I'd rather we collectively agree on a protocol for installing, updating,
querying packages etc, such that each language-specific package manager can
talk to others through a daemon and install foreign packages that are required
for the projects. It would require a fair amount of work to update each
package manager to talk it (optionally), and agree on the semantics and
policies of the protocol, but I think the benefits could be huge.

Using Nix/Guix as the basis for such protocol would probably be ideal due to
the immutable nature of packages and ability to install side-by-side versions,
and that you can specify an identity of a dependency, rather than rely on
fuzzy matching of name and version.

------
davexunit
Congratulations to ludovic and the other contributors! I wrote a few of the
new packages in this release. The prospect of having not only an official GNU
distribution but one built on such a solid package management platform is very
exciting.

I recommend checking out some of the package definitions in the gnu/packages
directory to see how elegant the DSL is. Here's a module that I wrote:
[http://git.savannah.gnu.org/cgit/guix.git/tree/gnu/packages/...](http://git.savannah.gnu.org/cgit/guix.git/tree/gnu/packages/sdl.scm)

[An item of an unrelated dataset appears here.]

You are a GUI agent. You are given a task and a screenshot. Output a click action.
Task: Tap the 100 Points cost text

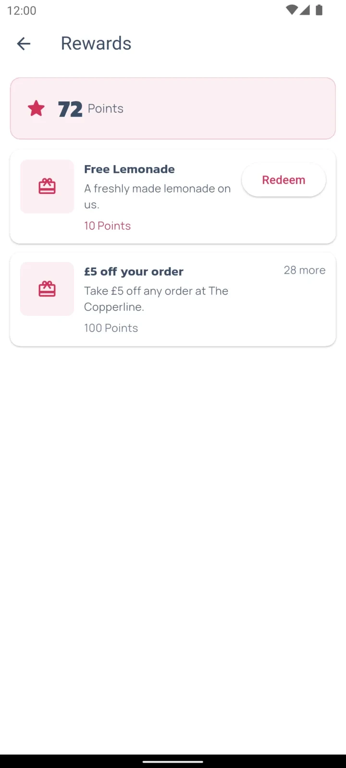tap(111, 328)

If you happen to be interested in monads in Scheme, be sure to check out
guix/monads.scm. It's a good read:
[http://git.savannah.gnu.org/cgit/guix.git/tree/guix/monads.s...](http://git.savannah.gnu.org/cgit/guix.git/tree/guix/monads.scm)

Please try out the QEMU image for an early look at Guix's GNU system. If you
like what you see, we could use some help packaging popular free software
programs. Oh, and join the mailing list and come lurk in #guix on freenode.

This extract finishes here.